Jakarta – Menteri Agraria dan Tata Ruang/Kepala Badan Pertanahan Nasional (ATR/BPN) Nusron Wahid memperingatkan pengusaha pemegang Hak Guna Usaha (HGU) agar tidak membuka atau mengolah lahan dengan cara membakar.
Nusron menegaskan, kebakaran lahan yang terbukti berkaitan dengan pengelolaan usaha secara tidak bertanggung jawab dapat menjadi dasar pembatalan HGU.
Peringatan tersebut disampaikan Nusron dalam Rapat Koordinasi antara Pemerintah dan perusahaan pemegang HGU dalam Penanggulangan dan Penanganan Puncak Kebakaran Hutan dan Lahan (Karhutla) 2026 di Graha Marinir Panti Perwira, Jakarta Pusat, Senin (7/9/2026).
“Jadi kalau lahan terbakar itu dapat dibatalkan HGU-nya,” kata Nusron di hadapan ratusan pengusaha pemegang HGU.

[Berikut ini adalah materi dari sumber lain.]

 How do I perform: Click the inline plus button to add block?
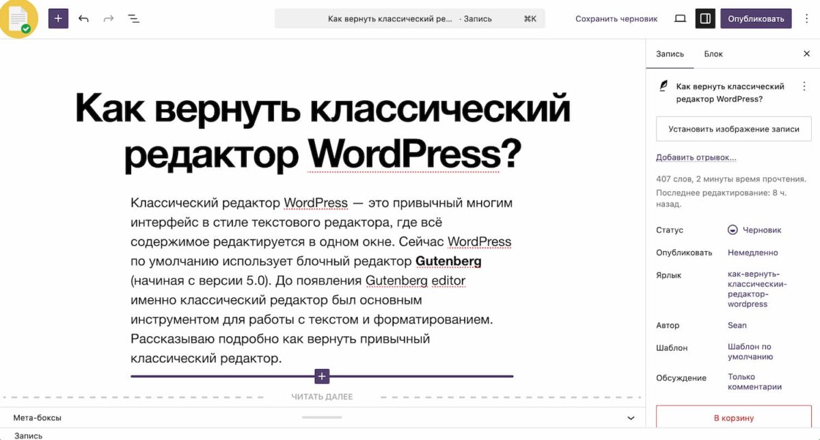(322, 376)
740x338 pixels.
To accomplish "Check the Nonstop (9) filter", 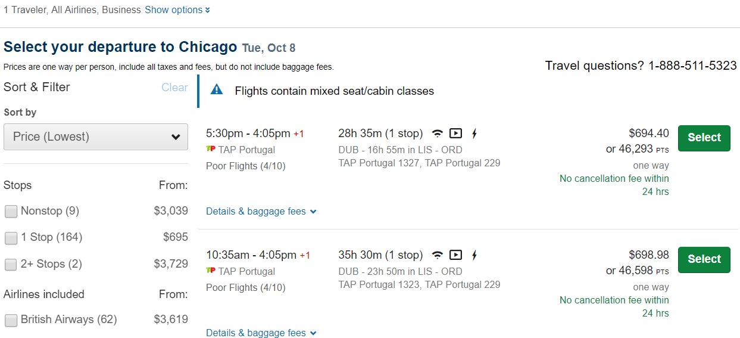I will (11, 211).
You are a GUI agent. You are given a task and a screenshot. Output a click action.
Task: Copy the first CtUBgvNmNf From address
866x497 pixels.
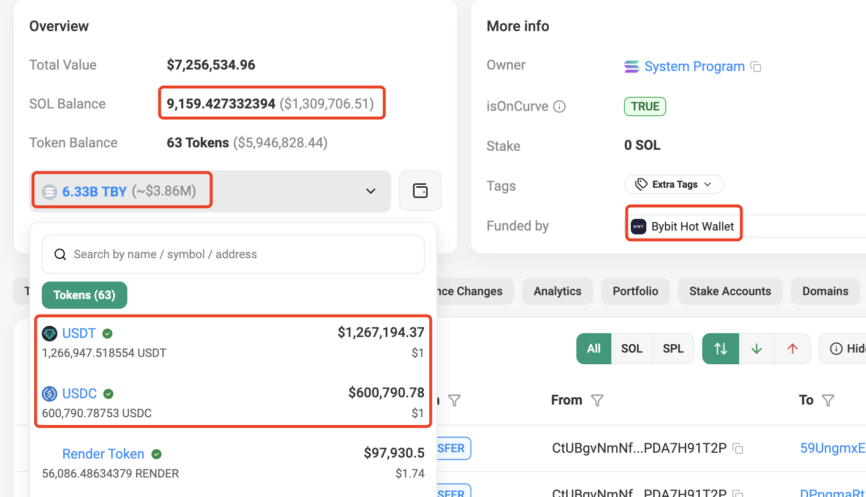pos(738,448)
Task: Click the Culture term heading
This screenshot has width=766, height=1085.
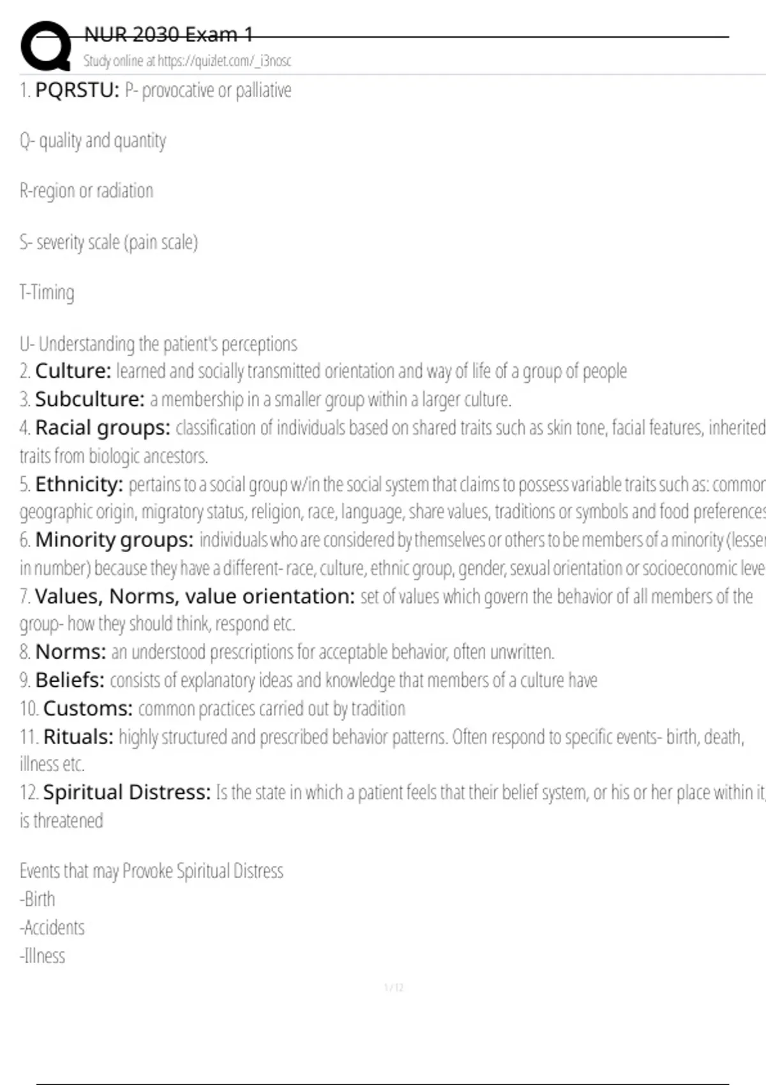Action: (x=73, y=371)
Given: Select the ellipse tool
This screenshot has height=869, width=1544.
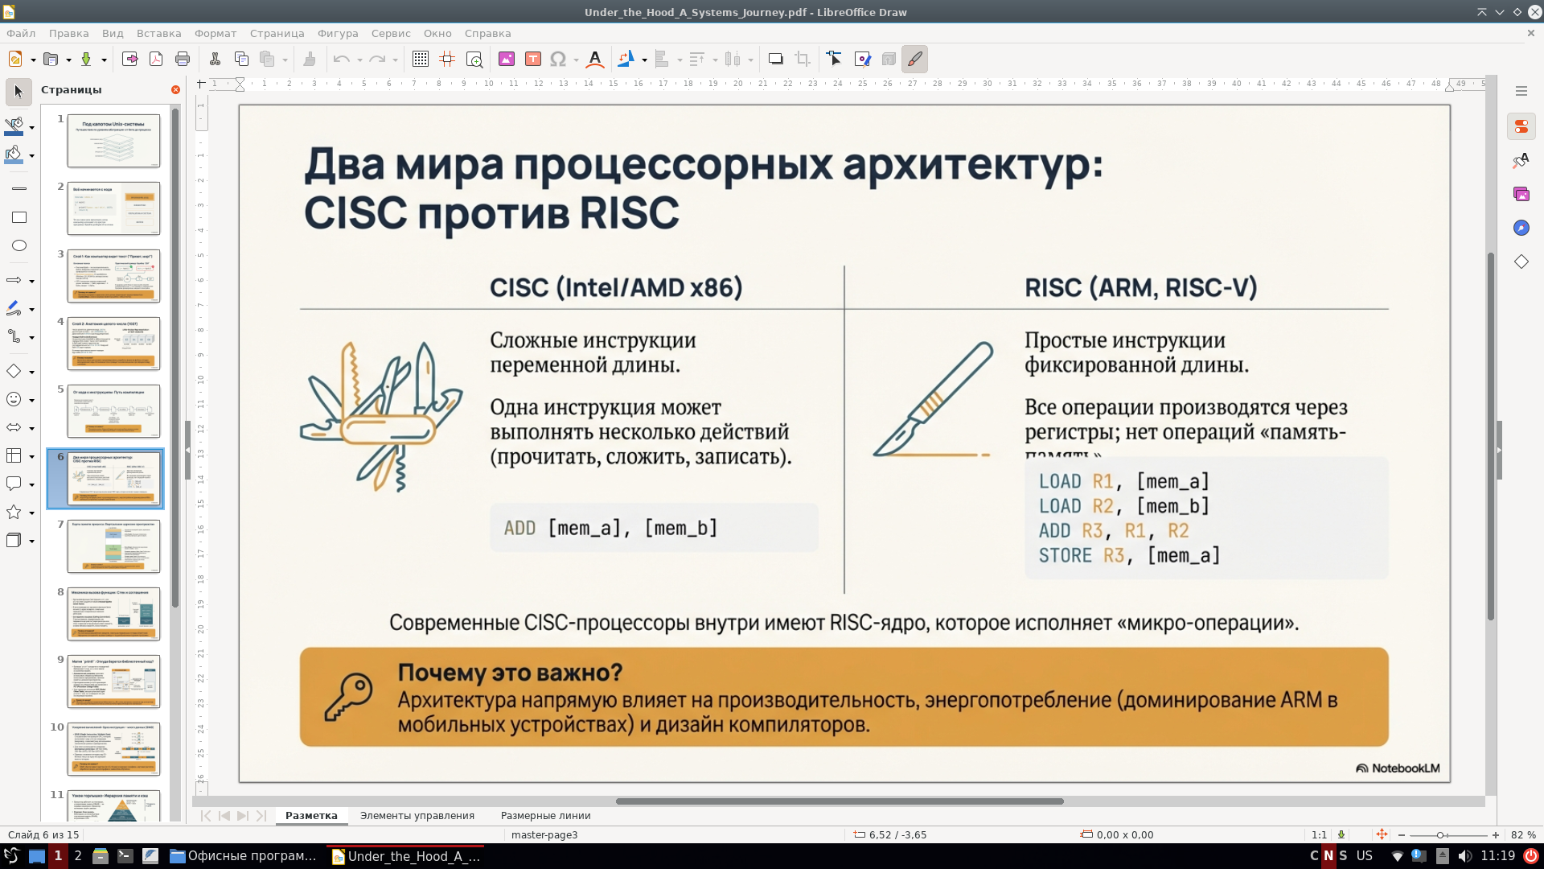Looking at the screenshot, I should point(18,245).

Nusron menjelaskan, pembatalan HGU dilakukan melalui sejumlah tahapan. Pemerintah akan terlebih dahulu melakukan identifikasi dan inventarisasi, tinjauan lapangan atau verifikasi, pengkajian, pemberitahuan, hingga proses pelepasan atau pembatalan HGU.
Menurutnya, ketentuan tersebut mengacu pada Peraturan Menteri ATR/Kepala BPN Nomor 15 Tahun 2016. HGU dapat dihentikan sebelum jangka waktunya berakhir apabila pengelolaan usaha dilakukan secara tidak bertanggung jawab, termasuk membuka atau mengolah lahan dengan cara membakar.
Nusron menegaskan, langkah tersebut merupakan bagian dari upaya pemerintah mencegah kebakaran hutan dan lahan meluas serta memastikan pemegang HGU menjalankan kewajibannya secara bertanggung jawab.
Selain menghadapi potensi pembatalan hak, pemegang HGU juga diwajibkan menyediakan sarana dan prasarana pengendalian kebakaran, sumber air, serta melakukan tata kelola air.
Mereka juga memiliki kewajiban melakukan pencegahan, pemadaman, dan penanganan pascakebakaran.
Nusron mengajak seluruh pengusaha pemegang HGU bekerja sama dengan pemerintah dalam mencegah dan menangani karhutla di berbagai wilayah Indonesia.
“Kami harapkan kita semua bersama-sama menangani dan memitigasi bencana ini untuk kemaslahatan masyarakat luas dan bangsa negara,” ujarnya.
Rakor tersebut turut dihadiri sejumlah menteri dan kepala lembaga Kabinet Merah Putih, Kepala Kepolisian Republik Indonesia, serta Jaksa Agung.